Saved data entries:

========

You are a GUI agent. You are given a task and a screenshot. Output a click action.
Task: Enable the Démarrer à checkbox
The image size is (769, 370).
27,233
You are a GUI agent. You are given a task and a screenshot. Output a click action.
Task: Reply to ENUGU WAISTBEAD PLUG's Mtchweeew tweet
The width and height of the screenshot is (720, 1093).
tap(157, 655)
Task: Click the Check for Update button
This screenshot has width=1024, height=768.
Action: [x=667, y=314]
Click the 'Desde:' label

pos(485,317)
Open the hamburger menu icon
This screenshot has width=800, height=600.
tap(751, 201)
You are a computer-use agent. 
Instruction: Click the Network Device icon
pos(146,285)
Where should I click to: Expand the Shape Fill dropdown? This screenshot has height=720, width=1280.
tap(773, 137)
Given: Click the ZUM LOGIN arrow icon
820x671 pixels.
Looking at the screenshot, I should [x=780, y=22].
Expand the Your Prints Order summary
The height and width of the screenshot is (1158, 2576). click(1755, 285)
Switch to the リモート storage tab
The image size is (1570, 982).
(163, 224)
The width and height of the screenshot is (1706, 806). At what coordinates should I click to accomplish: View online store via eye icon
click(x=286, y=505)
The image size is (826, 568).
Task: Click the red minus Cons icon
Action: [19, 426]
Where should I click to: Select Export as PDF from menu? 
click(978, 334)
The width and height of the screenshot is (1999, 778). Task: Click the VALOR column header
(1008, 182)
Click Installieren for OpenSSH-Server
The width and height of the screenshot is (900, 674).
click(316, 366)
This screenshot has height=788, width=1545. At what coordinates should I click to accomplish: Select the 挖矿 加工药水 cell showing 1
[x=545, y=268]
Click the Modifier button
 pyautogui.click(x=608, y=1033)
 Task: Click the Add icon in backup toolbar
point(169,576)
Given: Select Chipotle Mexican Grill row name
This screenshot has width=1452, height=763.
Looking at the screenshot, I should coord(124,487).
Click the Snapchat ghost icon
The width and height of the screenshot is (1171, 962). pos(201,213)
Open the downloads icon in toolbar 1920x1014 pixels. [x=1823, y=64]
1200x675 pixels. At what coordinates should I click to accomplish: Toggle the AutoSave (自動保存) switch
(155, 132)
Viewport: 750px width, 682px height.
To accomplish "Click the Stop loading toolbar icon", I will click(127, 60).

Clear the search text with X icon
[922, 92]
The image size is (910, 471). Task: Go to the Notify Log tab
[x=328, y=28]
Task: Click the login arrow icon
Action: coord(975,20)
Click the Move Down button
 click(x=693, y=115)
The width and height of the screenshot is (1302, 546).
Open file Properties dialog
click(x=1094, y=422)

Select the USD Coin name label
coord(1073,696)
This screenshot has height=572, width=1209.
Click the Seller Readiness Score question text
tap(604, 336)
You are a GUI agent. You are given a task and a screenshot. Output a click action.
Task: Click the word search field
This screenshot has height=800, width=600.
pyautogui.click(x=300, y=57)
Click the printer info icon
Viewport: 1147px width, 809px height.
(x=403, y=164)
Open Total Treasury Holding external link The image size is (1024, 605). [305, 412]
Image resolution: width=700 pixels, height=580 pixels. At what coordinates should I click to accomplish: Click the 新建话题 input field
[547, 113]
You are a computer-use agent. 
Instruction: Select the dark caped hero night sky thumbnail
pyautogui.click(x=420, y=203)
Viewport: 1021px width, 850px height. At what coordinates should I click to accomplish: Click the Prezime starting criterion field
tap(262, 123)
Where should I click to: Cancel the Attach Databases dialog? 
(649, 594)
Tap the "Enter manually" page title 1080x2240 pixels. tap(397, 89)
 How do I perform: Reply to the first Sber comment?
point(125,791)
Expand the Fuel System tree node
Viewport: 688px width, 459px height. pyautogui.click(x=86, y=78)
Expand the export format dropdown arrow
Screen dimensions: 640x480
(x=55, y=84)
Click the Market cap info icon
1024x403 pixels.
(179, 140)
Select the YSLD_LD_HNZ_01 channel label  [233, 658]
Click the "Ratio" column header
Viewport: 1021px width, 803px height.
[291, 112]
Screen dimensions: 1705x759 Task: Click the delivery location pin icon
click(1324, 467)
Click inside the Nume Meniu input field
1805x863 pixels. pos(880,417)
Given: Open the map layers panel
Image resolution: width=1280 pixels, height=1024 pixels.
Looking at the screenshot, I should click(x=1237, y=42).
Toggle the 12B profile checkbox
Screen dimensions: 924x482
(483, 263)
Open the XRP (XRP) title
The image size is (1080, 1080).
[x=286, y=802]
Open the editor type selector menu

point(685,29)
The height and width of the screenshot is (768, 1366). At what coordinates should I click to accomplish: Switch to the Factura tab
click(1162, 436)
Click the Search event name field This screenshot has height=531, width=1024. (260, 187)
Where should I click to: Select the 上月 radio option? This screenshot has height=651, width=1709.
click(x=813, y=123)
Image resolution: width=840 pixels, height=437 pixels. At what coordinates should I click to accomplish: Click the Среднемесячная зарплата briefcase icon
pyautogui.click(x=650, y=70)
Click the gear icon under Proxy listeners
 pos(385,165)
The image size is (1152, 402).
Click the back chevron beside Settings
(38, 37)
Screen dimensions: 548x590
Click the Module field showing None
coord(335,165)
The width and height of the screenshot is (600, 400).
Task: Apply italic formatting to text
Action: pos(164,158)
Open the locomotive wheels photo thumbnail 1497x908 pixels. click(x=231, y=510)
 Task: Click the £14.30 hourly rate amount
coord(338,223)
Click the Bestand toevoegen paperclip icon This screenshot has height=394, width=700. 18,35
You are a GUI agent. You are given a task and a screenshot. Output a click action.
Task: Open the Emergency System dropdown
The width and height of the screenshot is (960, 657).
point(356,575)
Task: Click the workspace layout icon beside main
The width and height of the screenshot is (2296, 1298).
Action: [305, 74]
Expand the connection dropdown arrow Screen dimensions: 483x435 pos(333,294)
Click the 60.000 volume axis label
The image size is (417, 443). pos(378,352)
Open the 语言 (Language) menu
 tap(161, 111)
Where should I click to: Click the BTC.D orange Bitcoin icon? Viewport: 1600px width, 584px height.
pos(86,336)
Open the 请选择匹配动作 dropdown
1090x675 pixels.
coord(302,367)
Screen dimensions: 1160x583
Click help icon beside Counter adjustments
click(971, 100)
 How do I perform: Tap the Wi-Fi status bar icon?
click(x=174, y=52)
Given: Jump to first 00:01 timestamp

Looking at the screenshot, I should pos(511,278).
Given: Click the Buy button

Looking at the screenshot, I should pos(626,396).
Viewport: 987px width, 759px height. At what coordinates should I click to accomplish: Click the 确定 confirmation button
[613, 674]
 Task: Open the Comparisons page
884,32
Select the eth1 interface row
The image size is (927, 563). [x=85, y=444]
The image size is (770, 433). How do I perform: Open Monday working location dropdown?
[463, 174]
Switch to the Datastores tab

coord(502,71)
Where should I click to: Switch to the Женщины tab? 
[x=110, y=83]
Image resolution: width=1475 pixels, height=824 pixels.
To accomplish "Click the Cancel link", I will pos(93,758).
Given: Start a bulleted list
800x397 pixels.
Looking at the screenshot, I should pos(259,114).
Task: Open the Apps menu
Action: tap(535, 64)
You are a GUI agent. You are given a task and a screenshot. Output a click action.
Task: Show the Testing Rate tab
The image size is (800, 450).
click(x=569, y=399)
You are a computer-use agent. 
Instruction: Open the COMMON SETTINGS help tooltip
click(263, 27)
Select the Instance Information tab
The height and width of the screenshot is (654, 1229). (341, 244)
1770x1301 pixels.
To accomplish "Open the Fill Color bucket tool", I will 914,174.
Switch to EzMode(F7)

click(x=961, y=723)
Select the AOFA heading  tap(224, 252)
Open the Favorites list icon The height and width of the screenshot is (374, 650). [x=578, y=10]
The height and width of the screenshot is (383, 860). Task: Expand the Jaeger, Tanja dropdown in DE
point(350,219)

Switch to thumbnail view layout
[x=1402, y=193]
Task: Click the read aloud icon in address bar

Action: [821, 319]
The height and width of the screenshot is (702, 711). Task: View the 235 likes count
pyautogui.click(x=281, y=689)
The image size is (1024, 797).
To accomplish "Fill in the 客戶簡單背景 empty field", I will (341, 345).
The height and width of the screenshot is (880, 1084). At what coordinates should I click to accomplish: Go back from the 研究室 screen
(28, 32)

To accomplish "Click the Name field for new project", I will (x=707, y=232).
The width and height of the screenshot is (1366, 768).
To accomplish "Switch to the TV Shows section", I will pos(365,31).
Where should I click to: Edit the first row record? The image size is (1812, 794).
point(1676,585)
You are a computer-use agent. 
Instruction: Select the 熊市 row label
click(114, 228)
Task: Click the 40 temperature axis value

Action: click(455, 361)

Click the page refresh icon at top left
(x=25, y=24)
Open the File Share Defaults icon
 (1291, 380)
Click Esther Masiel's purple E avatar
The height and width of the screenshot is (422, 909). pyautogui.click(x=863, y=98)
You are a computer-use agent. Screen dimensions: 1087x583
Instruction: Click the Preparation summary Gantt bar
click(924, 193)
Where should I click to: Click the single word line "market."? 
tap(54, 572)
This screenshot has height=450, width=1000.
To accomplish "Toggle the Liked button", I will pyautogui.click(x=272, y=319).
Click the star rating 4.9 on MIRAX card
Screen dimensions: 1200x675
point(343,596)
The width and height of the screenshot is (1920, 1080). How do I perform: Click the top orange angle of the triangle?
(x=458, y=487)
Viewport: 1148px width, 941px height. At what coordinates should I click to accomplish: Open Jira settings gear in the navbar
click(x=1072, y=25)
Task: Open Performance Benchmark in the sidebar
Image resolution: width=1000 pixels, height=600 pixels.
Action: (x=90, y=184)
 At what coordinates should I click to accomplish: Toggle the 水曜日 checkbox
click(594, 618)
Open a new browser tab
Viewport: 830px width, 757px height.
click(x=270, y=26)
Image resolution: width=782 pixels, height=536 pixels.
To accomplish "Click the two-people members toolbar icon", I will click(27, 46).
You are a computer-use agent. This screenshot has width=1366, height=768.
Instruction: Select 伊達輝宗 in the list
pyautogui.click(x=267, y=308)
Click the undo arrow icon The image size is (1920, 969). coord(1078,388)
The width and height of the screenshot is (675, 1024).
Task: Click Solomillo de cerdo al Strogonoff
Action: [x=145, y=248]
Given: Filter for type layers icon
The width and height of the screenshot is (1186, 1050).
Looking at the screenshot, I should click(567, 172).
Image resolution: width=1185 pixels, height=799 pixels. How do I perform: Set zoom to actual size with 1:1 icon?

========

Go through the records above and count every line that includes "link". Give the number and nothing else.

» RESULT:
2